じゃあここにいる父親は何?自分がおかしいの?
と混乱する息子を置き去りに、ひたすら明るく元気で、でも夫の死をそれなりに悼んでいる奥さん。
高価なバッグのバカ買いも、叱って欲しいんだと言われると可愛い奥さんです。でも旦那さんの方は、剥がした湿布を残して大事に持ち歩いて妻を偲んでいるんですが。この違いw
2人とも、息子にははっきりと見えていて触れて格闘もするのに、夫婦お互いには見えない模様。

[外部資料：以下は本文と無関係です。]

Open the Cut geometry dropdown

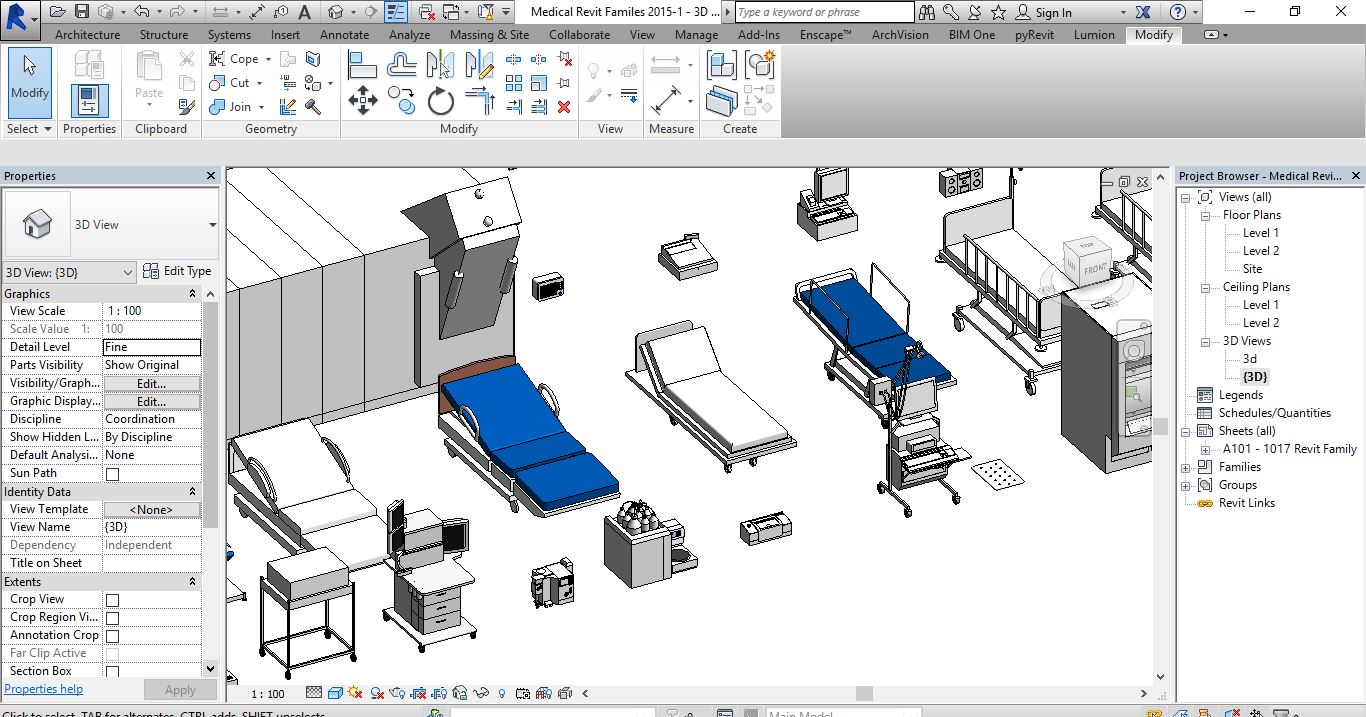260,83
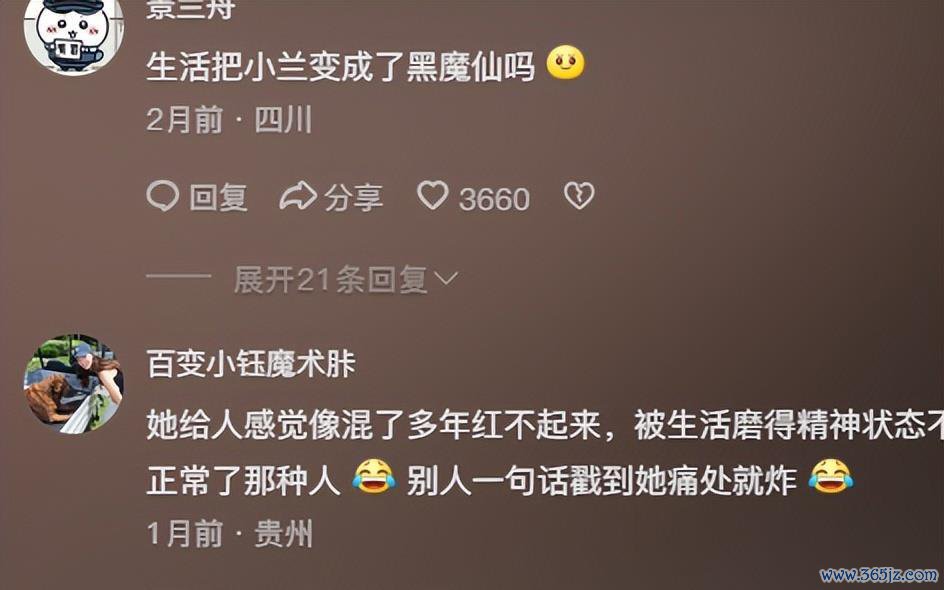944x590 pixels.
Task: Like the comment with the heart icon
Action: point(433,196)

しばらくすると男女の来客があり、おじさんには奥さん、若い女の子には旦那さんしか見えていない模様。
この辺までは捻れがおかしくて笑ってみていましたが、回想に入り愛や家族の歴史が語られる程に、どちらが死んだにしろ別離は哀しいし、誰に誰が見えているのか居ないのかどんどん曖昧になっていくし。
ラストは黙っておきますが、なるほど舞台。テレビドラマにするのだったら、もっとクリアな解決が求められること必至。
でも満足、楽しい時間でした。
客席にご年配夫婦らしきカップルが多かったのが印象深かったです。
残念だったのがパンフレット。
1000円も出して買うんですよ。読み応えがあって欲しいじゃないですか。各場面への個人的な解釈とか、せめてどの台詞が好きだとか聞きたいじゃないですか。それがなんと俳優さん達、まだ脚本を読まずにインタビューされているのです(><)
進行の都合でそうなるの、分かりますけどね。こんな内容なら買わなくて良かったわー。